* COMPLETE THE FOLLOWING
a) In the Specialist Nurse text, within how many working days does the team aim to respond to letters and emails?
b) Reproduce a passage of the Specialist Nurse text word for word, beginning at the words "We regularly review" and stopping after "service onto others.".
c) Write the next part of the Specialist Nurse text, picking up after its final sentence.

We get hundreds of calls asking about the latest research breakthroughs or headline news that pops up in newspapers or on the Internet. We’re always up to date with those stories so speak to us, tell us what you’ve seen and where you’ve seen it and we’ll do our best to clarify some of those myths!
Call our confidential telephone service on 0800 074 8383. Textphone users can use text relay to access our Specialist Nurses by calling 18001 0800 074 8383 so that a text relay operator can help us give you the support and information you need.
Our normal opening hours are:
Monday - Friday 9-6pm, Wednesday 10-8pm
We appreciate that sometimes people find it easier to contact us by email rather than talk to one of the nurses directly. By using our contact form, you can send your question to the Specialist Nurses.
We appreciate it can be difficult to talk about sensitive issues over the telephone and it is sometimes hard to find the time to have a telephone conversation or you might want a quick response to a question? We have an online messager service where you can chat to a Specialist Nurse.
Our chat times are 10-1pm 1-4 pm Mon to Friday and 4-8 pm on Wednesday.
If it’s not convenient to call us at a certain time or it’s out of hours and you want someone to call you back, then you can use our SMS service.
Text the word NURSE to 70004, and you will receive an automated message thanking you for getting in touch.
Our Specialist Nurses will then contact you when we are open (9am-6pm Mon-Fri, 9am-8pm Weds).
Messages received after 5pm and after 7pm on a Wednesday will be called back the following day. Your text will be stored confidentially and will only contain the contact number of the caller.
Please send your queries to the following address:
Prostate Cancer UK Specialist Nurse Team
The Counting House
53 Tooley Street
We aim to respond to letters and emails within five working days. However, if your query is urgent or you have lots of questions, you will receive a much quicker response by calling our Specialist Nurses.
Please note we are unable to respond to queries from outside the UK, as there are differences in healthcare service provision in other countries.
We regularly review the service we offer and strive to improve and develop it whenever we can. An essential part of this review involves finding out about the experiences of people using our Specialist Nurse service. In our most recent survey (xxx 2014)
• 88% found the information from the nurse very useful
• 93% felt the nurse addressed their concerns very well
• 94% understood the topics explained by the nurse very well
• And 99% would recommend the service onto others.

* AVAILABLE DATA
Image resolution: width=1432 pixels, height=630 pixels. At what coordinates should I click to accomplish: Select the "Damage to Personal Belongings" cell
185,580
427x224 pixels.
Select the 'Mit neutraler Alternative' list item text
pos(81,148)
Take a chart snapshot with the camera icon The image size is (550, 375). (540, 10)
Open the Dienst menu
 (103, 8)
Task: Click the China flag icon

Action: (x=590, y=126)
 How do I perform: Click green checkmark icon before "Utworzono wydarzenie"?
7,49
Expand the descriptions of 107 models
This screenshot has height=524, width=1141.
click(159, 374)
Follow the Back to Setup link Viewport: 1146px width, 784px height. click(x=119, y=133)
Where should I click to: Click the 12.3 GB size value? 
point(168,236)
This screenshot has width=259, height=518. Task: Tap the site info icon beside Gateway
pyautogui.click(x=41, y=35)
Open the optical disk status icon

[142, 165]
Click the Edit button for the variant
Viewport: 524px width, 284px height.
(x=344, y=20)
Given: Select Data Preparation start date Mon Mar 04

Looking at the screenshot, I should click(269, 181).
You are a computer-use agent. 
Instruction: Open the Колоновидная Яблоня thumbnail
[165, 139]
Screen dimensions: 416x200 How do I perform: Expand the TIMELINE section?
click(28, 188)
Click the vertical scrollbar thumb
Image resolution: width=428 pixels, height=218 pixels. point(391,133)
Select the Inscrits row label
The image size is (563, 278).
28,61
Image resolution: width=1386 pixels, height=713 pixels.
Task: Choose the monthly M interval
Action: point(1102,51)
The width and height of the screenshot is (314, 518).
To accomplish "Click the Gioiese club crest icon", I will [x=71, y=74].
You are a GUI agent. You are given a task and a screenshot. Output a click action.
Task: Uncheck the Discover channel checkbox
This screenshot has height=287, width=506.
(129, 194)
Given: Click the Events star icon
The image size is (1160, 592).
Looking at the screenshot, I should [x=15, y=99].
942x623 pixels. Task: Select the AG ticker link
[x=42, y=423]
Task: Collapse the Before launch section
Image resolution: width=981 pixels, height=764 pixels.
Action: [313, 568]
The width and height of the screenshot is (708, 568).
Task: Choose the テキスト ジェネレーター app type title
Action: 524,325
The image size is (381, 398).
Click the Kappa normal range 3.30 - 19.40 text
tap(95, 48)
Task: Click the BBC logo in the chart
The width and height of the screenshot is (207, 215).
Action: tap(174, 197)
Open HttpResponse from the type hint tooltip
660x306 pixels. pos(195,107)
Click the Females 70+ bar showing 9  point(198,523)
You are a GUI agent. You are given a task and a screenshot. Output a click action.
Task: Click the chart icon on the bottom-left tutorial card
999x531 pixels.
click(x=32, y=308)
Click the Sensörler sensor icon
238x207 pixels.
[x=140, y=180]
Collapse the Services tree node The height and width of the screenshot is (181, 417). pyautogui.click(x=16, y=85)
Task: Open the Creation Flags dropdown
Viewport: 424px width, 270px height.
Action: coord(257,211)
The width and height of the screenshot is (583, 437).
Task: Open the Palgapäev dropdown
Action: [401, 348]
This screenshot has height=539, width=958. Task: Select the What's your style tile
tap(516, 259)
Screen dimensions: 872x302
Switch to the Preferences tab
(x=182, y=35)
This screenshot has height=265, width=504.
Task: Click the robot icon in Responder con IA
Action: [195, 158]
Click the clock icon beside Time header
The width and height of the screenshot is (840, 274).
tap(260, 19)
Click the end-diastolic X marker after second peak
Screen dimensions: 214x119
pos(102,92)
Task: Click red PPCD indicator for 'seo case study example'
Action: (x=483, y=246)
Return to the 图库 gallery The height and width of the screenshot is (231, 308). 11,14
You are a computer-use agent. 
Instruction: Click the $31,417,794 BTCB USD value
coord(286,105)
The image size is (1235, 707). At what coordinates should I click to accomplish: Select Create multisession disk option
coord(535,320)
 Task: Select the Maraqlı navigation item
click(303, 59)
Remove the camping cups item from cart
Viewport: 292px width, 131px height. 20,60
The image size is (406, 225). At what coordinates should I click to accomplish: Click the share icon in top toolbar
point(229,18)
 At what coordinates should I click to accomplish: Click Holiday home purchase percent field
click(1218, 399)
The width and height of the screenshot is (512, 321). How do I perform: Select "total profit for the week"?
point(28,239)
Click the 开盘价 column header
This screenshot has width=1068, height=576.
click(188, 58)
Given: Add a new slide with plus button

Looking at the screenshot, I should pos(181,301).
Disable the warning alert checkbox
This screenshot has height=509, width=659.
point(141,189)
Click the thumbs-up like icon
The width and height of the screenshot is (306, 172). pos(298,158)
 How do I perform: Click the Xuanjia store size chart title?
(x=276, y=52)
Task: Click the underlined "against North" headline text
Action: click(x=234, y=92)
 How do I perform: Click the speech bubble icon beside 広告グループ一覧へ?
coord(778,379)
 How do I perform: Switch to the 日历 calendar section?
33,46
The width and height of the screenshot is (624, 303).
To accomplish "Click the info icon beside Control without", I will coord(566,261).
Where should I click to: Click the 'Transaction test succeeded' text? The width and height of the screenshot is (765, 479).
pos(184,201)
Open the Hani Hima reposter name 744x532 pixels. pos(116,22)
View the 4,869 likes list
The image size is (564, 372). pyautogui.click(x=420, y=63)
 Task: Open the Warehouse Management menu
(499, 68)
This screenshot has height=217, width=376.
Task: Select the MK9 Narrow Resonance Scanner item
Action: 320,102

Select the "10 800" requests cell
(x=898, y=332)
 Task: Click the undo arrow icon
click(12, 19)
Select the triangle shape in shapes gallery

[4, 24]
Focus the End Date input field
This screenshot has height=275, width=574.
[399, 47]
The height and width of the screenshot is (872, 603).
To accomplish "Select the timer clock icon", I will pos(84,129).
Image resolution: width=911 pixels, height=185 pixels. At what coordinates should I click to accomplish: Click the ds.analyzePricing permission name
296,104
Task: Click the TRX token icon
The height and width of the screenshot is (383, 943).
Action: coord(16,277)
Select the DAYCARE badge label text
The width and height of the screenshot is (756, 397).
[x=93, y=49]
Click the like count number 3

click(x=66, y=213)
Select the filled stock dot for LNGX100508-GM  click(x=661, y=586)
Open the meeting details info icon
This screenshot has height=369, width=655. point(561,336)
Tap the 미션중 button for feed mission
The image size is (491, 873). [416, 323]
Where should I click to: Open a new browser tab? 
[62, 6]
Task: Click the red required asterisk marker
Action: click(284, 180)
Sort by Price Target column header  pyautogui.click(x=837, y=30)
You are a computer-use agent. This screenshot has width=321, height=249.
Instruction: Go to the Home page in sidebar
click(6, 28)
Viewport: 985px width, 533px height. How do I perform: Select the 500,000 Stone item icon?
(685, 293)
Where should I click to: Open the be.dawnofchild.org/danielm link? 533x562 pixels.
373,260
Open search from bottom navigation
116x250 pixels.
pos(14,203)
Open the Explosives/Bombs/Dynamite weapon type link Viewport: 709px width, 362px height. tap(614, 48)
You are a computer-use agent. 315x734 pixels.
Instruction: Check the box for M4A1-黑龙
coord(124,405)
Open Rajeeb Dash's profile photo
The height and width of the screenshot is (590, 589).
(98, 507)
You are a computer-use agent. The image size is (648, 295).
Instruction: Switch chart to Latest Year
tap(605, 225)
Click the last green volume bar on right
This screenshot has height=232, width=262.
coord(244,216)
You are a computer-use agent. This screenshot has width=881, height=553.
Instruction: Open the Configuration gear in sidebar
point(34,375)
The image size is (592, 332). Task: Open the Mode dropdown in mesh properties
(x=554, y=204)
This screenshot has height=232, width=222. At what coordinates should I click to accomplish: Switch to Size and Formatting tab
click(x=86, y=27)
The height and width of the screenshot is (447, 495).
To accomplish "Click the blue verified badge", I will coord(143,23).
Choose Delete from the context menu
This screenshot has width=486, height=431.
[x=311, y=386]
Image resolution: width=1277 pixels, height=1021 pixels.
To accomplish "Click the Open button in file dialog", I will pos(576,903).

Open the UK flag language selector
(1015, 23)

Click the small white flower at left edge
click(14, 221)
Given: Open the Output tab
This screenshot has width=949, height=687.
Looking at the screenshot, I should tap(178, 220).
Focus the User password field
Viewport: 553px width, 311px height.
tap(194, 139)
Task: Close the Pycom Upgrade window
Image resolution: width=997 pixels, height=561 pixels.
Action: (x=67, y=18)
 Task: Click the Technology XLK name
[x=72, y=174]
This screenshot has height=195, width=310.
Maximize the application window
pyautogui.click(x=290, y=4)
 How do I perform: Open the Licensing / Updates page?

* WRITTEN RESPONSES
a) Within five working days.

b)
We regularly review the service we offer and strive to improve and develop it whenever we can. An essential part of this review involves finding out about the experiences of people using our Specialist Nurse service. In our most recent survey (xxx 2014)
• 88% found the information from the nurse very useful
• 93% felt the nurse addressed their concerns very well
• 94% understood the topics explained by the nurse very well
• And 99% would recommend the service onto others.

c)
We are a member of The Helplines Partnership and our service has been accredited to The Helplines Standard. This means that through independent assessment, we have demonstrated that we are committed to quality and offer a professional service.
The telephone, email, live chat, text and postal enquiry services are confidential between you and Prostate Cancer UK. If you contact the Specialist Nurses, you may choose to provide personal information which will only be used for the purposes of dealing with your enquiry.
Sometimes, a Specialist Nurse may have a colleague listening in to a call for training purposes; this would be explained to you at the start of a call, and if you would prefer the other nurse not to listen, then please tell us and the nurse will remove her headset.
Any personal information provided will not be passed onto anyone else without your express permission except in exceptional circumstance to comply with the nurses' code of professional conduct or the law. Examples of this might include children contacting the service reporting abuse, anyone reporting serious self harm, anyone expressing the intention of harming someone else, or if a terrorist threat is reported.
Your personal information and details of the enquiries received are stored on a secure database. If for any reason you wish to have your personal details removed from our records, please contact the Specialist Nurses.
Calls are recorded and monitored for training purposes. This is an important part of maintaining quality of our Specialist Nurse service. All calls are kept confidential to Prostate Cancer UK and are destroyed securely after use.